BAB I
PENDAHULUAN
1.1 Latar Belakang
Islam merupakan agama yang kaaffah,
yang mengatur segala perilaku kehidupan manusia. Bukan hanya menyangkut urusan
peribadahan saja, urusan sosial dan ekonomi juga diatur dalam Islam. Oleh
karenanya setiap orang muslim, Islam merupakan sistem hidup (way of life) yang
harus diimplementasikan secara komprehensif dalam seluruh aspek kehidupannya
tanpa terkecuali.
Sudah cukup lama umat manusia
mencari sistem untuk meningkatkan kesejahteraannya khususnya di bidang ekonomi.
Selama ini memang sudah ada beberapa sistem, diantaranya dua aliran besar
sistem perekonomian yang dikenal di dunia, yaitu sistem ekonomi kapitalisme,
dan sistem ekonomi sosialisme. Tetapi sistem-sistem itu tidak ada yang berhasil
penuh dalam menawarkan solusi optimal. Konsekuensinya orang-orang mulai
berpikir mencari alternatif. Dan alternatif yang oleh banyak kalangan diyakini
lebih menjanjikan adalah sistem ekonomi Islam. Karena sistem ini berpijak pada
asas keadilan dan kemanusiaan. Oleh karenanya, sistem ini bersifat universal,
tanpa melihat batas-batas etnis, ras, geografis, bahkan agama.

__DATA YANG DISEDIAKAN__.
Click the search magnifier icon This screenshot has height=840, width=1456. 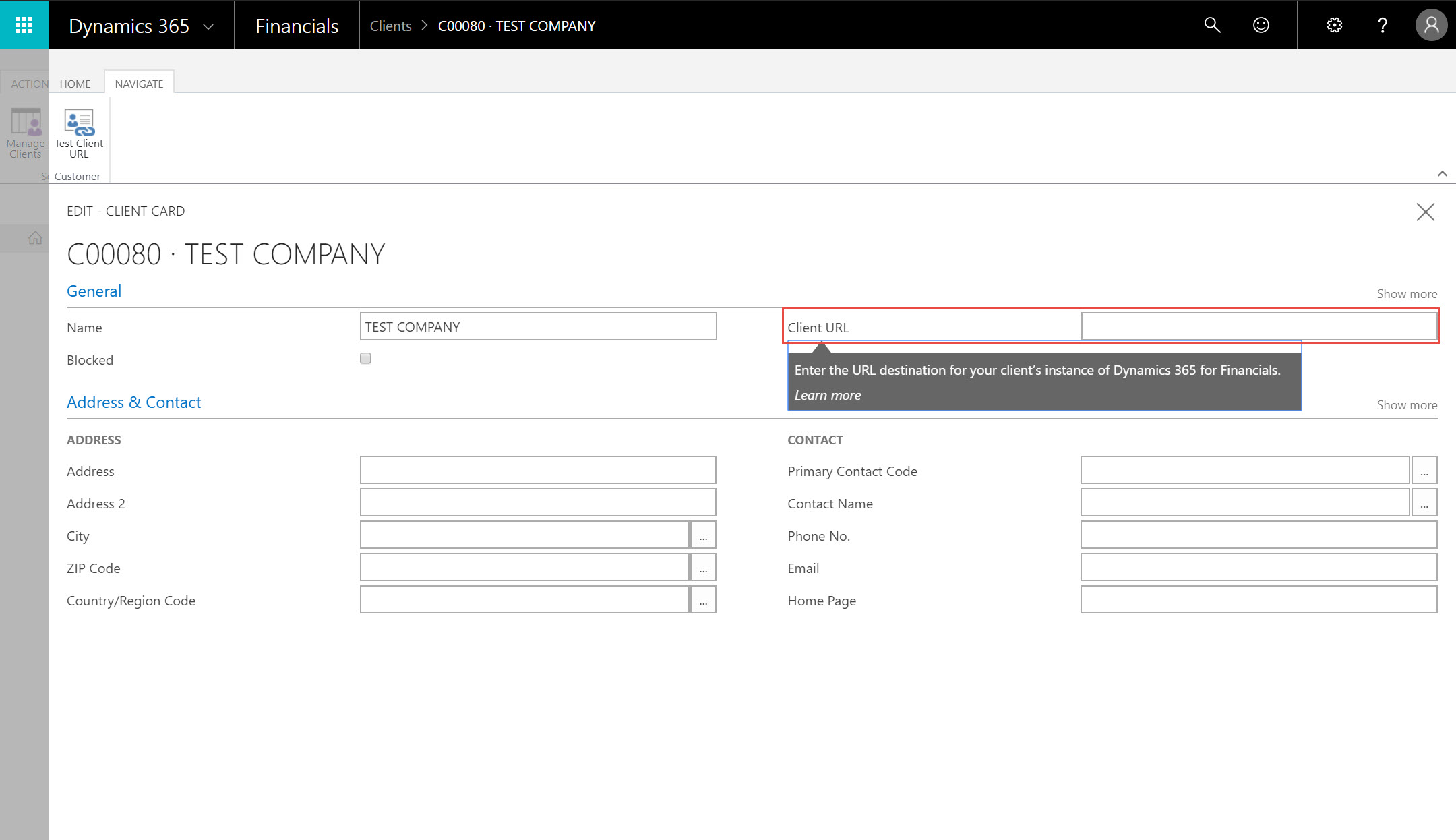pyautogui.click(x=1212, y=25)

__INSTRUKSI ANDA__.
Tulis ulang bagian artikel tentang sistem ekonomi Islam, mulai dari "Sudah cukup lama" dan berakhir pada "geografis, bahkan agama.", dengan mengganti "alternatif" menjadi "pilihan lain". Materi tersebut berdiri sendiri dan terpisah dari artikel.

__PENYELESAIAN SOAL__.
Sudah cukup lama umat manusia
mencari sistem untuk meningkatkan kesejahteraannya khususnya di bidang ekonomi.
Selama ini memang sudah ada beberapa sistem, diantaranya dua aliran besar
sistem perekonomian yang dikenal di dunia, yaitu sistem ekonomi kapitalisme,
dan sistem ekonomi sosialisme. Tetapi sistem-sistem itu tidak ada yang berhasil
penuh dalam menawarkan solusi optimal. Konsekuensinya orang-orang mulai
berpikir mencari pilihan lain. Dan pilihan lain yang oleh banyak kalangan diyakini
lebih menjanjikan adalah sistem ekonomi Islam. Karena sistem ini berpijak pada
asas keadilan dan kemanusiaan. Oleh karenanya, sistem ini bersifat universal,
tanpa melihat batas-batas etnis, ras, geografis, bahkan agama.